Can you print the material below verbatim, from its first line through the line that contains "point(166,244)", leaving out the pictures?

● **Page and screen pointing data**:
------
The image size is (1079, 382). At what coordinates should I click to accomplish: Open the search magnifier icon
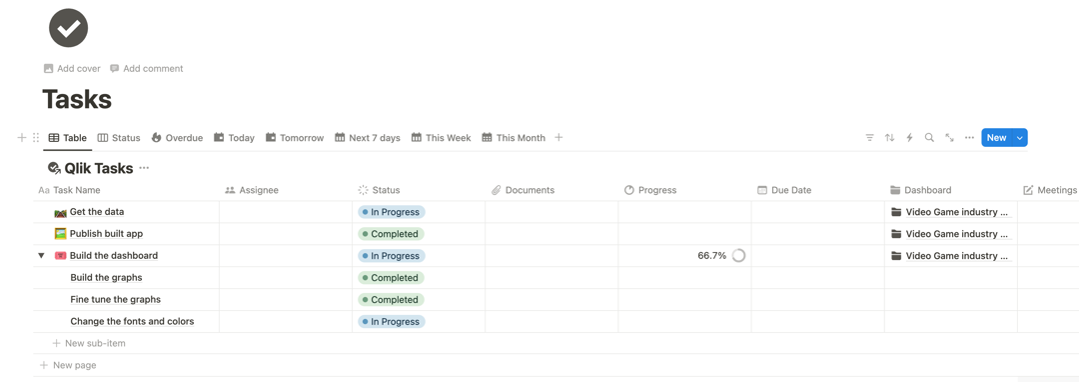[x=930, y=138]
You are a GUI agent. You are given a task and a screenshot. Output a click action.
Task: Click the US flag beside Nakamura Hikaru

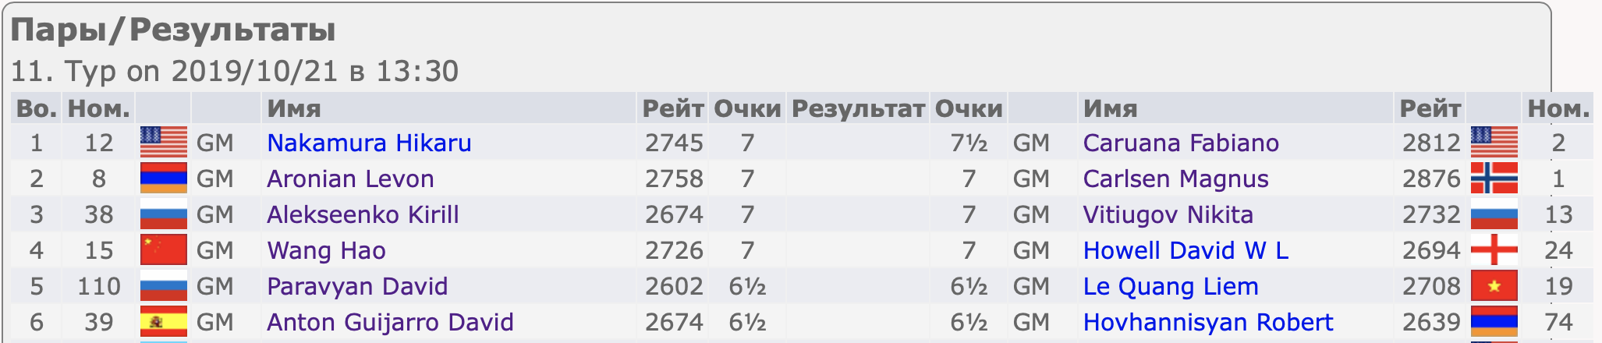[x=164, y=143]
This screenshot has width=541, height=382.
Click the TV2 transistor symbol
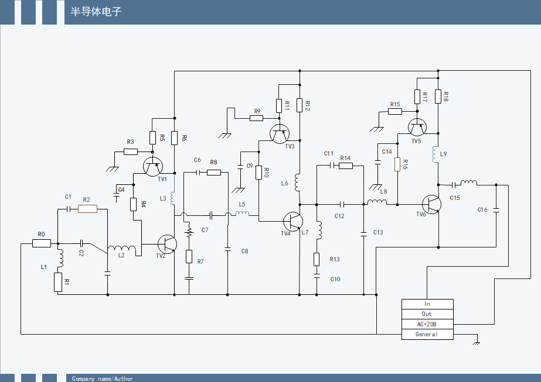point(166,244)
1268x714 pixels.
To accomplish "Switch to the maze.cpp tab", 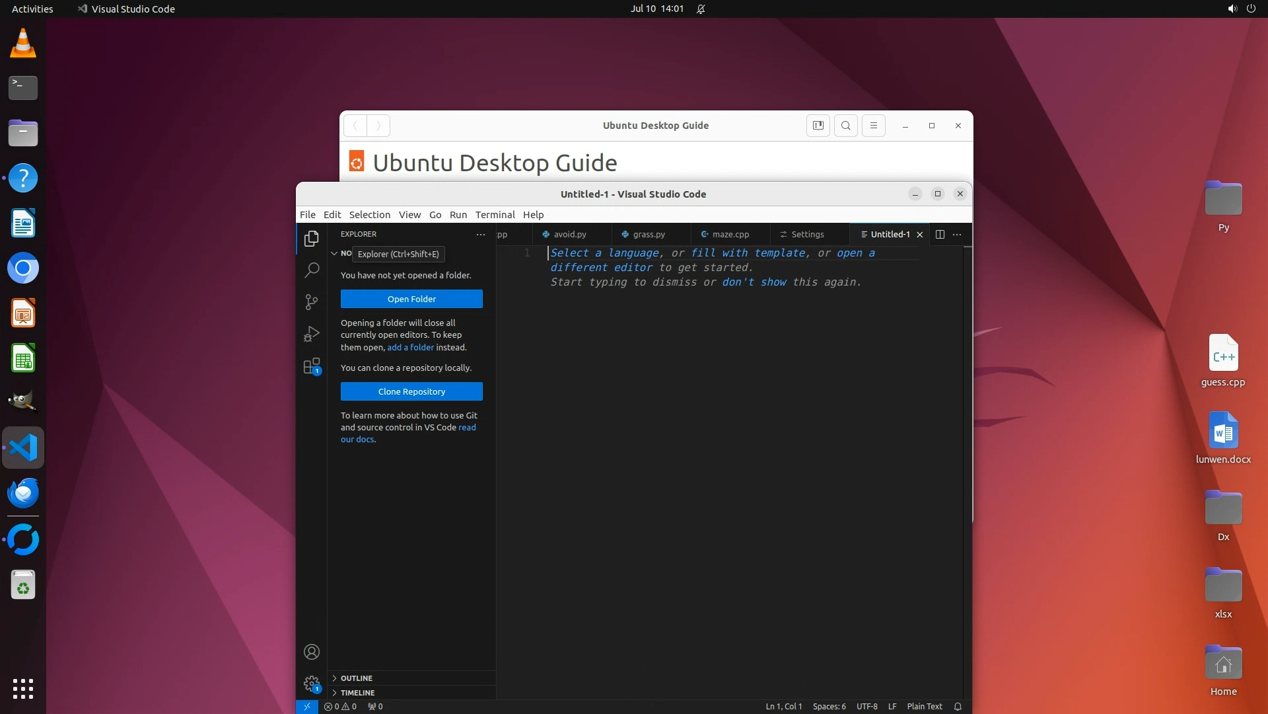I will (730, 234).
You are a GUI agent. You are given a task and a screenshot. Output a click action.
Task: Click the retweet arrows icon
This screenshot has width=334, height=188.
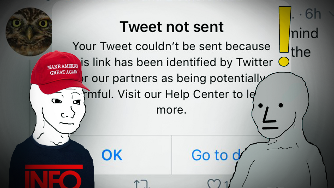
------
● **Result for this task**:
The image size is (1079, 382). At what coordinates should I click to accomplish: Open the search magnifier icon
[x=930, y=138]
You are a GUI agent. You are given a task and a screenshot. Output a click action.
Task: Click the US flag beside Nakamura Hikaru

[x=164, y=143]
This screenshot has width=541, height=382.
Click the TV2 transistor symbol
point(166,244)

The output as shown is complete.